>> BEGIN
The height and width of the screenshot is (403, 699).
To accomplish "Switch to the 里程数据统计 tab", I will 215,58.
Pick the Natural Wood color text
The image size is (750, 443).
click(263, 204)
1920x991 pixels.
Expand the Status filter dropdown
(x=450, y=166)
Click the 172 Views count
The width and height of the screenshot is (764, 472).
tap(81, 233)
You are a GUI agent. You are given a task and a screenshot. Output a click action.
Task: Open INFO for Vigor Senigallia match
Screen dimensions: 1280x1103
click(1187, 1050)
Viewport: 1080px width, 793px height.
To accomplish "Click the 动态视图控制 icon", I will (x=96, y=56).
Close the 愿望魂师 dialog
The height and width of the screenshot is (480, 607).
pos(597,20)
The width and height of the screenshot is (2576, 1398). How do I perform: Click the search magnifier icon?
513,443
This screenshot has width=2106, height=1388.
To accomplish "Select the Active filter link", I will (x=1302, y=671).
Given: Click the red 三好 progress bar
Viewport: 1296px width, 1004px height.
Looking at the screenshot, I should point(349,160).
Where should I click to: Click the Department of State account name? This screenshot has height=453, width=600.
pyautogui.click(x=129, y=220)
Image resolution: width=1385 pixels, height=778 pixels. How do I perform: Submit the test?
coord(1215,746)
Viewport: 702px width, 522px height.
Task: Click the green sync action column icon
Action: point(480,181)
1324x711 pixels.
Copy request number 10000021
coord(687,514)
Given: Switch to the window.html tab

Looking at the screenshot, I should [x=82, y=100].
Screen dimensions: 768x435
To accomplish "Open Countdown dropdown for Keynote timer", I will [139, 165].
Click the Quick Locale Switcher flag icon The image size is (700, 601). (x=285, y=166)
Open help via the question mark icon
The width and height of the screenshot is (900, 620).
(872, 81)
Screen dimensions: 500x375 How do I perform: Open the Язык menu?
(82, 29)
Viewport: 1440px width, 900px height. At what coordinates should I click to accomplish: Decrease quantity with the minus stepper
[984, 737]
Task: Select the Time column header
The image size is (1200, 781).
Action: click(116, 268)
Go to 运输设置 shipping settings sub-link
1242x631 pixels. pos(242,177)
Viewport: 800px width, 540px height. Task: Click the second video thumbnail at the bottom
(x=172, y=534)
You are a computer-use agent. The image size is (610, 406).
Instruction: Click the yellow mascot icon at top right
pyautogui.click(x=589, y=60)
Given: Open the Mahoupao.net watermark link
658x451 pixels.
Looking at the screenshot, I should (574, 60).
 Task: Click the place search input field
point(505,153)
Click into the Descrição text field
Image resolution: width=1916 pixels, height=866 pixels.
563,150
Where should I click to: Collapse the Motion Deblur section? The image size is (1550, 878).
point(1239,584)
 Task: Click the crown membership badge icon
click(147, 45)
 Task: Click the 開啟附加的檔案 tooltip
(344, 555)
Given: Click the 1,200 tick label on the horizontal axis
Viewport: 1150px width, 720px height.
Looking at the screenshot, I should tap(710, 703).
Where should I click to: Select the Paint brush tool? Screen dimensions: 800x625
>> END
EXERCISE.
Please copy these records word for word, every line of them.

SOLUTION TO THIS EXERCISE.
The height and width of the screenshot is (403, 699).
To accomplish "Switch to the 里程数据统计 tab", I will 215,58.
Pick the Natural Wood color text
The image size is (750, 443).
click(263, 204)
1920x991 pixels.
Expand the Status filter dropdown
(x=450, y=166)
Click the 172 Views count
The width and height of the screenshot is (764, 472).
tap(81, 233)
You are a GUI agent. You are given a task and a screenshot. Output a click action.
Task: Open INFO for Vigor Senigallia match
Screen dimensions: 1280x1103
click(1187, 1050)
Viewport: 1080px width, 793px height.
To accomplish "Click the 动态视图控制 icon", I will (x=96, y=56).
Close the 愿望魂师 dialog
The height and width of the screenshot is (480, 607).
pos(597,20)
The width and height of the screenshot is (2576, 1398). How do I perform: Click the search magnifier icon?
513,443
This screenshot has width=2106, height=1388.
To accomplish "Select the Active filter link", I will (x=1302, y=671).
Given: Click the red 三好 progress bar
Viewport: 1296px width, 1004px height.
Looking at the screenshot, I should point(349,160).
Where should I click to: Click the Department of State account name? This screenshot has height=453, width=600.
pyautogui.click(x=129, y=220)
Image resolution: width=1385 pixels, height=778 pixels. How do I perform: Submit the test?
coord(1215,746)
Viewport: 702px width, 522px height.
Task: Click the green sync action column icon
Action: point(480,181)
1324x711 pixels.
Copy request number 10000021
coord(687,514)
Given: Switch to the window.html tab

Looking at the screenshot, I should [x=82, y=100].
Screen dimensions: 768x435
To accomplish "Open Countdown dropdown for Keynote timer", I will [139, 165].
Click the Quick Locale Switcher flag icon The image size is (700, 601). (x=285, y=166)
Open help via the question mark icon
The width and height of the screenshot is (900, 620).
(872, 81)
Screen dimensions: 500x375 How do I perform: Open the Язык menu?
(82, 29)
Viewport: 1440px width, 900px height. At what coordinates should I click to accomplish: Decrease quantity with the minus stepper
[984, 737]
Task: Select the Time column header
The image size is (1200, 781).
Action: click(116, 268)
Go to 运输设置 shipping settings sub-link
1242x631 pixels. pos(242,177)
Viewport: 800px width, 540px height. Task: Click the second video thumbnail at the bottom
(x=172, y=534)
You are a computer-use agent. The image size is (610, 406).
Instruction: Click the yellow mascot icon at top right
pyautogui.click(x=589, y=60)
Given: Open the Mahoupao.net watermark link
658x451 pixels.
Looking at the screenshot, I should (574, 60).
 Task: Click the place search input field
point(505,153)
Click into the Descrição text field
Image resolution: width=1916 pixels, height=866 pixels.
563,150
Where should I click to: Collapse the Motion Deblur section? The image size is (1550, 878).
point(1239,584)
 Task: Click the crown membership badge icon
click(147, 45)
 Task: Click the 開啟附加的檔案 tooltip
(344, 555)
Given: Click the 1,200 tick label on the horizontal axis
Viewport: 1150px width, 720px height.
Looking at the screenshot, I should tap(710, 703).
Where should I click to: Select the Paint brush tool? Screen dimensions: 800x625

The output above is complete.